Es muy probable que el autor de este texto estuviera aludiendo a un antiguo relato, el que mencionaba un lugar Penuel (‘Rostro de Dios’) controlado por alguna primitiva deidad a la que había que enfrentarse. Y con él se hizo de Jacob ese héroe que se encuentra cara a cara con Dios y sale bien parado del mismo, recibiendo a cambio un título glorioso que beneficiará a sus descendientes. De manera que Jacob no sólo proclamará que se ha enfrentado a Dios, sino que, además, ha resultado ileso (v. 31). Con el detalle de que el daño que le infligió este representante divino a Jacob en su articulación femoral para derrotarlo, se convertiría después en un elemento ritual para el pueblo israelita, privado ya desde entonces de comer esa parte del muslo (v. 33).
A nosotros este relato no nos moverá a ninguna relación especial, ni mucho menos a algún rito costumbrista, porque nos parece y es algo propio de los comienzos históricos del pueblo israelita. Pero sí que nos puede sugerir un comportamiento determinado ante Dios, ese Dios con el que en ocasiones pretendemos pelearnos como decía antes. Y es que, por encima de esas peleas absurdas con lo divino, las de negarlo o minusvalorarlo, está el auténtico enfrentamiento que hemos de tener con Dios, que, más que un combate, es una actitud permanente de rechazo o de aceptación de su voluntad. Porque Él nos propone una actitud concreta ante la vida, ésa que explicitan sus mandamientos, y a nosotros nos toca aceptarla o rechazarla, entrar en su voluntad o preferir nuestros caprichos, esos que la contrarían. Es más que una pelea ocasional: es una batalla permanente entre el plan de vida que Dios nos propone y nuestra particular visión de la existencia, que va por otros derroteros.

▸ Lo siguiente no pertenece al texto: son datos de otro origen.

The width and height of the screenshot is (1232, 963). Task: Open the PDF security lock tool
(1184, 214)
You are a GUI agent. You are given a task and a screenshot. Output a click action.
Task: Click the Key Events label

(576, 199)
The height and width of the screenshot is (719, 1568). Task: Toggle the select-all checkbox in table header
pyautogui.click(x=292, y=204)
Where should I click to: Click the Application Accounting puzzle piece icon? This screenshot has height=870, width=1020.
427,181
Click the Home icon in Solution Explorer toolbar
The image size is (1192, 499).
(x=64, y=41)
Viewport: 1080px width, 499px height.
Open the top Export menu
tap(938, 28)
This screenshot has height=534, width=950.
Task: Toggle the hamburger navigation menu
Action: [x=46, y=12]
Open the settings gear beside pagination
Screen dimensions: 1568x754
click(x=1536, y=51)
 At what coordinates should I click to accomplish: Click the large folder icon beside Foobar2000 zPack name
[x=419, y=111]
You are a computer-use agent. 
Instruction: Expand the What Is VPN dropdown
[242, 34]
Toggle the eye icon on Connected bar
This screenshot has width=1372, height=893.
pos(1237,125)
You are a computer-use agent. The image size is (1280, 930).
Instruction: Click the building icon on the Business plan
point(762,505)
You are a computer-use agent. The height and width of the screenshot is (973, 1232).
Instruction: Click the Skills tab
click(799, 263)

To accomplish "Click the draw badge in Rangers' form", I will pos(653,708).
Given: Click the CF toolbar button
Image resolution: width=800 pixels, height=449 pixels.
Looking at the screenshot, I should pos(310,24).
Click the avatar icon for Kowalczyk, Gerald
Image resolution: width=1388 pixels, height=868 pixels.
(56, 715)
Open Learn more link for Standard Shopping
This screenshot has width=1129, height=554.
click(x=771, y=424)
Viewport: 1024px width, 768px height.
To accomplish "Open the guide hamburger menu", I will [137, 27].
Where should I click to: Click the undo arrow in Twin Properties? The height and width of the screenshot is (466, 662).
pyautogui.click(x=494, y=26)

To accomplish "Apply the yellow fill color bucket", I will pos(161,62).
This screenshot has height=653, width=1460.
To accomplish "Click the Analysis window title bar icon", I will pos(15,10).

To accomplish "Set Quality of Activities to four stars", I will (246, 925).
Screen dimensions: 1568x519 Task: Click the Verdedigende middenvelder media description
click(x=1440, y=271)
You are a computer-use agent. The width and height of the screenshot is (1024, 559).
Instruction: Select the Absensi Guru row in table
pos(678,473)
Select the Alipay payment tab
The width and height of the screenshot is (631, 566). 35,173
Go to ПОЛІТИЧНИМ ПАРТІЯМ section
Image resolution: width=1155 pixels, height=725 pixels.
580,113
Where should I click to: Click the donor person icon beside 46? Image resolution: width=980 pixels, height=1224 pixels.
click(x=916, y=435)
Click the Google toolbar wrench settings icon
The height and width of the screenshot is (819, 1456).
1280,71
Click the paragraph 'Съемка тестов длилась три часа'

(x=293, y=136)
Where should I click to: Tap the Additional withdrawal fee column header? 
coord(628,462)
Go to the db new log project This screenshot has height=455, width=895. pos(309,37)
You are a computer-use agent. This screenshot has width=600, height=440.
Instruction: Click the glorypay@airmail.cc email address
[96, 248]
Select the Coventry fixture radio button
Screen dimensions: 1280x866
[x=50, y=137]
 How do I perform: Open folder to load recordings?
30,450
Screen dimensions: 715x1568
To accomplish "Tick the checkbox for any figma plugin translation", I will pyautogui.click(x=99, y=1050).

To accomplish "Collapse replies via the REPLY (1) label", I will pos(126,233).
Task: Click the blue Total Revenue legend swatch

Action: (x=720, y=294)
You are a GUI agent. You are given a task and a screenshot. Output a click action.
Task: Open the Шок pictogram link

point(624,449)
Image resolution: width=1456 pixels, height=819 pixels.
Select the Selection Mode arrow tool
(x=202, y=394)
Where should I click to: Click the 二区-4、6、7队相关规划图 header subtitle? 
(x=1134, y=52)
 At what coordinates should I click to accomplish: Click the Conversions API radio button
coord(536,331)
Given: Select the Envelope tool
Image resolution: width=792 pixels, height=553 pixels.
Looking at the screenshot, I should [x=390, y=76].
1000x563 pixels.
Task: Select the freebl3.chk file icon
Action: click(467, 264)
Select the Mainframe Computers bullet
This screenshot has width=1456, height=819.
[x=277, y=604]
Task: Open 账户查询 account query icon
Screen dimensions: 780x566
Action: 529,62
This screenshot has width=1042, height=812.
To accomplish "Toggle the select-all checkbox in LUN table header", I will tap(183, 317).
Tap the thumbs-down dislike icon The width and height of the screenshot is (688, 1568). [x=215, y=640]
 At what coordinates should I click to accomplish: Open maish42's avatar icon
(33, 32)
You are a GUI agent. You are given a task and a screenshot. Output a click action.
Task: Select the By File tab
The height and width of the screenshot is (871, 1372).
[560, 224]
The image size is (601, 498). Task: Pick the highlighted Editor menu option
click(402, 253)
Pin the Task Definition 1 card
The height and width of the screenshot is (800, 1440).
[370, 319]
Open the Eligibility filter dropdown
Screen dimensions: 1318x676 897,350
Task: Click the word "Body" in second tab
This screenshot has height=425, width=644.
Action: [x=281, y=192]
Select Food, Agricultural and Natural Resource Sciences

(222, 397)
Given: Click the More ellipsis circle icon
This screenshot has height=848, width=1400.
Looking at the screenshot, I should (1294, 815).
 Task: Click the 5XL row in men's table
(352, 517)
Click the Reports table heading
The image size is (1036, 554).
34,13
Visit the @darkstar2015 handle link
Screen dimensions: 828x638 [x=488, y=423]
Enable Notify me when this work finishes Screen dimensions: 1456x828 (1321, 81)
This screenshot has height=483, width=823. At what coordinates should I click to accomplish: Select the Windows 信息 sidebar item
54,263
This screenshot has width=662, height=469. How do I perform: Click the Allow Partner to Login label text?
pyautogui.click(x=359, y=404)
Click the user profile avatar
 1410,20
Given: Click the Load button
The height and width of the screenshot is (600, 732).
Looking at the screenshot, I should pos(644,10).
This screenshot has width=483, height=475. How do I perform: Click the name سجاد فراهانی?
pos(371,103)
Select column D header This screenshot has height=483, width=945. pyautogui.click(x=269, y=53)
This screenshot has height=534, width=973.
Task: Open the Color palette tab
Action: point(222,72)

Y en esta lucha puede suceder que también Dios, como rival, recurra a la aparente artimaña de dañarnos para zafarse. Es el golpe que suponen desgracias, enfermedades y cualquier elemento que nos descoloca porque nos demuestra nuestra debilidad y nos deja inermes y abatidos. Es entonces cuando Dios nos manifiesta la grandeza que esconde nuestra debilidad, la misma que proclamaba san Pablo (2 Cor 12,7-10) como sobreabundante en nuestra flaqueza. Así resulta que nuestro supuesto enfrentamiento con Dios no es sino una puesta a prueba de nuestra fidelidad hacia Él. Y la confirmación del nuevo título que recibiremos será el de «amigos» (Jn 15,15), que completa el de «hijos de Dios» que ya somos (Lc 6,35; 20,36). Es decir, no los que pelean sino los que aman.